[YOUR TASK]
The answer should match the entries that follow exactly, except that no image appears in it.

[DATA SHOWN]
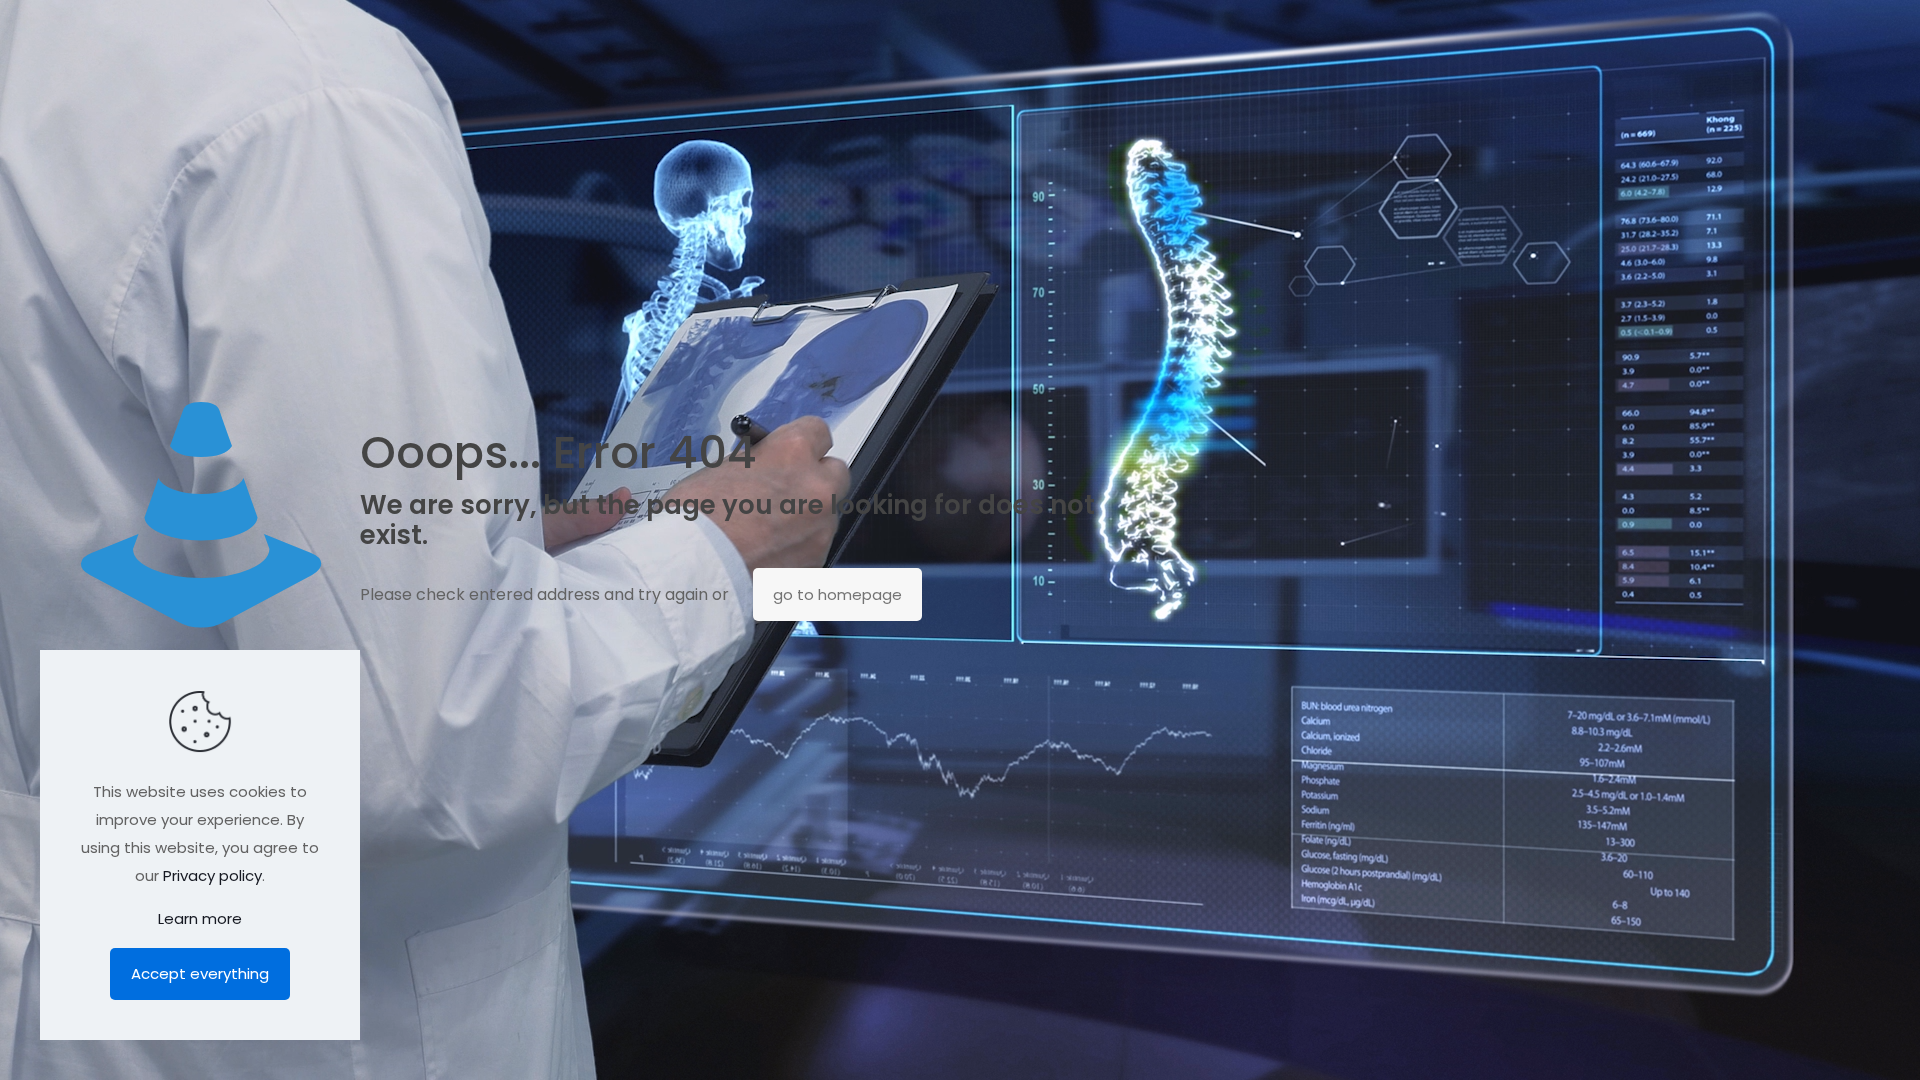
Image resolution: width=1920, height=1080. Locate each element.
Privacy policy (212, 875)
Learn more (200, 918)
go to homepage (837, 594)
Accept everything (200, 973)
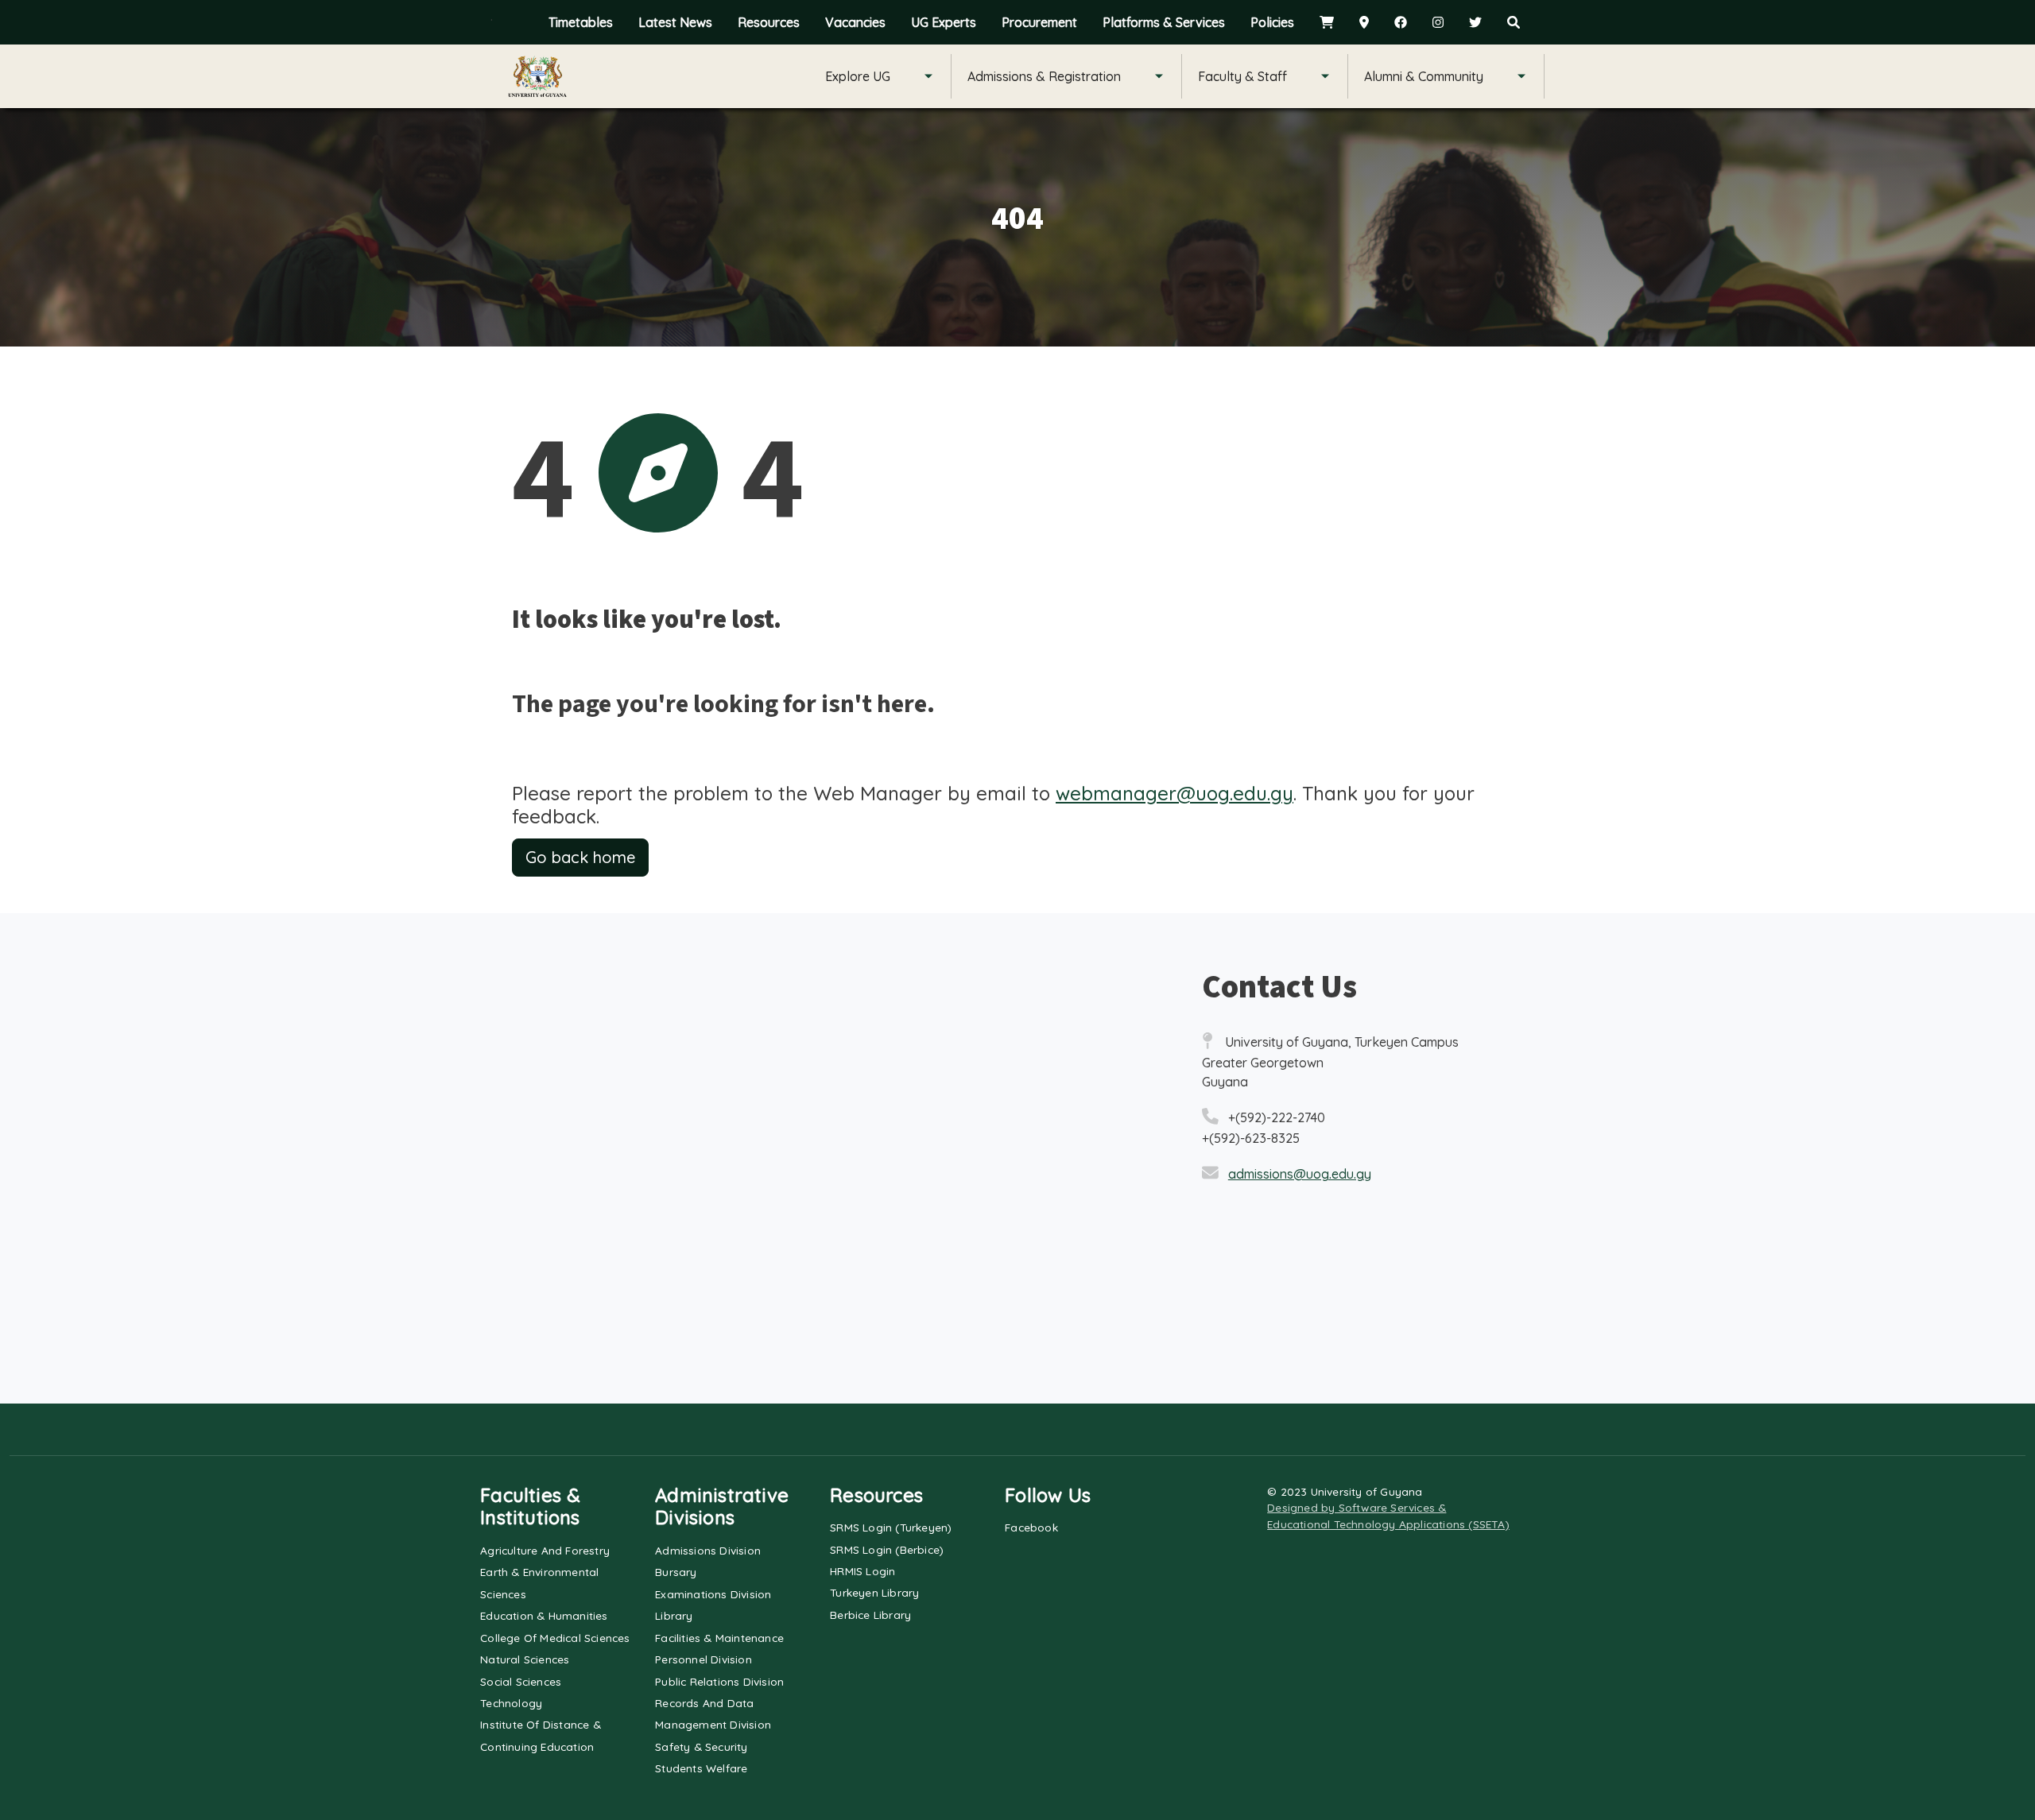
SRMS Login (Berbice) (887, 1549)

[RESULT OF THIS TASK]
Image resolution: width=1920, height=1080. Locate each element.
Privacy policy (212, 875)
Learn more (200, 918)
go to homepage (837, 594)
Accept everything (200, 973)
SRMS Login (Berbice) (887, 1549)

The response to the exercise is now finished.